> [What is required]
Rewrite the lines starting at the one containing "Given: Open the New York Post account name" and ending at the one containing "[x=211, y=24]", switching "Proofread" to "Spellcheck" and keeping everything else the same.

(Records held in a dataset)
# # # # # # #
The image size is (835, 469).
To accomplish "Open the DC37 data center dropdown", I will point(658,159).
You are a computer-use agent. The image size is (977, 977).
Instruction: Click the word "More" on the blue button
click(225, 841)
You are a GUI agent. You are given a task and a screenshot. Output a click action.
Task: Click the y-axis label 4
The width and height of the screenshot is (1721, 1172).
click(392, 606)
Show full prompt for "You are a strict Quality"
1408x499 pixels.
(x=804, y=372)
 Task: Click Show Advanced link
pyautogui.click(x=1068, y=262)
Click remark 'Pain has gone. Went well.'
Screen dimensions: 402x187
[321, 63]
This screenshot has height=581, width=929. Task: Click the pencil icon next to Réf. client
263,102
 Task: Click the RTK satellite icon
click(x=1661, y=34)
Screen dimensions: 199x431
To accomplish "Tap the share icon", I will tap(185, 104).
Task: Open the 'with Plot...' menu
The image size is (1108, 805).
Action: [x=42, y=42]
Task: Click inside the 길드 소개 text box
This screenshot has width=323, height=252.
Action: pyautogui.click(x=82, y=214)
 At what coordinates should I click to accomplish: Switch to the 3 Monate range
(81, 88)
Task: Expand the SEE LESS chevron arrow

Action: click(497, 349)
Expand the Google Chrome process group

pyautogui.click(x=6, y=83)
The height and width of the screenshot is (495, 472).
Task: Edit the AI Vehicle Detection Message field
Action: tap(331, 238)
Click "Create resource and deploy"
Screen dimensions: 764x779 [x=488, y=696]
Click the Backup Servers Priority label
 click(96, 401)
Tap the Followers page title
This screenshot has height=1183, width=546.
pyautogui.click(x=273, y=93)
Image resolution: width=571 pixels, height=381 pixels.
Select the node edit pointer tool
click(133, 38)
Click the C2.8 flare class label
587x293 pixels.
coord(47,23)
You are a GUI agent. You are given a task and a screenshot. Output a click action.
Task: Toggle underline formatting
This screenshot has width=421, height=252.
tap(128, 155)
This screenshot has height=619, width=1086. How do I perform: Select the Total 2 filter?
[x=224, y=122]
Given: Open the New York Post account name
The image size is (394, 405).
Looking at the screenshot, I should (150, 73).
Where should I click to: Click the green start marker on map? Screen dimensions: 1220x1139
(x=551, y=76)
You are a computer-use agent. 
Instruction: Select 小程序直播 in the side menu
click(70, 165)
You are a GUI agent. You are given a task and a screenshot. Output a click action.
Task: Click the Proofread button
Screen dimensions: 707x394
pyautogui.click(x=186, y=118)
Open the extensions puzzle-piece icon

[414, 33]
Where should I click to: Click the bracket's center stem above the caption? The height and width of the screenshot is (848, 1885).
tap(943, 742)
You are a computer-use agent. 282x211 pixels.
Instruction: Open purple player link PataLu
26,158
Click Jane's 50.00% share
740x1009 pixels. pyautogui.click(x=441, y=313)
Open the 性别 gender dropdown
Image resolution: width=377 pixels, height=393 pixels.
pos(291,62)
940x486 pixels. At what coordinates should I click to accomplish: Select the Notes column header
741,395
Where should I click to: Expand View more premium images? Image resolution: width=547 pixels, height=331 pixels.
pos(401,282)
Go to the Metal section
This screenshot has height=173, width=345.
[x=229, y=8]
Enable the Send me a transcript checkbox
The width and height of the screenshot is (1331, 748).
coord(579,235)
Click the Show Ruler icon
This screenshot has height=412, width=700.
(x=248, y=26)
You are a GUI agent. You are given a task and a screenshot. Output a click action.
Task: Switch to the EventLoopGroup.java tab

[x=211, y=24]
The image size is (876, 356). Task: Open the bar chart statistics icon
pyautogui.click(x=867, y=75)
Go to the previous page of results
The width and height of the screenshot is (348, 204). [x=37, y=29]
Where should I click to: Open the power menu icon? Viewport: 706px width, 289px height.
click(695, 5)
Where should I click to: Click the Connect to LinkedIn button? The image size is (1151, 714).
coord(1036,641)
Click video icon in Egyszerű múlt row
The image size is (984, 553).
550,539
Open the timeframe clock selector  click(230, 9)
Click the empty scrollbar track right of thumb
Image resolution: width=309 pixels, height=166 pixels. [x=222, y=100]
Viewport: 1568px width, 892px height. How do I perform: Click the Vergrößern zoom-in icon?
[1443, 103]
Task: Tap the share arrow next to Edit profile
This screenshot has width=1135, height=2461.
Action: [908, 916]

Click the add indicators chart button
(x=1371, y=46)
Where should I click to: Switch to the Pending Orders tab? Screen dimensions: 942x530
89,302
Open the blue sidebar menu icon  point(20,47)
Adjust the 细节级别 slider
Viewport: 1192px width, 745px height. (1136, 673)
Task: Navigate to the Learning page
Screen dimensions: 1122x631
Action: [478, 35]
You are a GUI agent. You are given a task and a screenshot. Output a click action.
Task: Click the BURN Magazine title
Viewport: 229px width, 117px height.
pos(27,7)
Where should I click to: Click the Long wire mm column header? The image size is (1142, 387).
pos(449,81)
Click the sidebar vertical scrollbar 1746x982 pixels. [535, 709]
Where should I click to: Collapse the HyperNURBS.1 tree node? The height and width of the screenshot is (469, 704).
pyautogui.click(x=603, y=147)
# # # # # # #
> [Worked answer]
Given: Open the New York Post account name
The image size is (394, 405).
Looking at the screenshot, I should (150, 73).
Where should I click to: Click the green start marker on map? Screen dimensions: 1220x1139
(x=551, y=76)
You are a computer-use agent. 
Instruction: Select 小程序直播 in the side menu
click(70, 165)
You are a GUI agent. You are given a task and a screenshot. Output a click action.
Task: Click the Spellcheck button
Screen dimensions: 707x394
pyautogui.click(x=186, y=118)
Open the extensions puzzle-piece icon

[414, 33]
Where should I click to: Click the bracket's center stem above the caption? The height and width of the screenshot is (848, 1885).
tap(943, 742)
You are a computer-use agent. 282x211 pixels.
Instruction: Open purple player link PataLu
26,158
Click Jane's 50.00% share
740x1009 pixels. pyautogui.click(x=441, y=313)
Open the 性别 gender dropdown
Image resolution: width=377 pixels, height=393 pixels.
pos(291,62)
940x486 pixels. At what coordinates should I click to accomplish: Select the Notes column header
741,395
Where should I click to: Expand View more premium images? Image resolution: width=547 pixels, height=331 pixels.
pos(401,282)
Go to the Metal section
This screenshot has height=173, width=345.
[x=229, y=8]
Enable the Send me a transcript checkbox
The width and height of the screenshot is (1331, 748).
coord(579,235)
Click the Show Ruler icon
This screenshot has height=412, width=700.
(x=248, y=26)
You are a GUI agent. You are given a task and a screenshot. Output a click action.
Task: Switch to the EventLoopGroup.java tab

[x=211, y=24]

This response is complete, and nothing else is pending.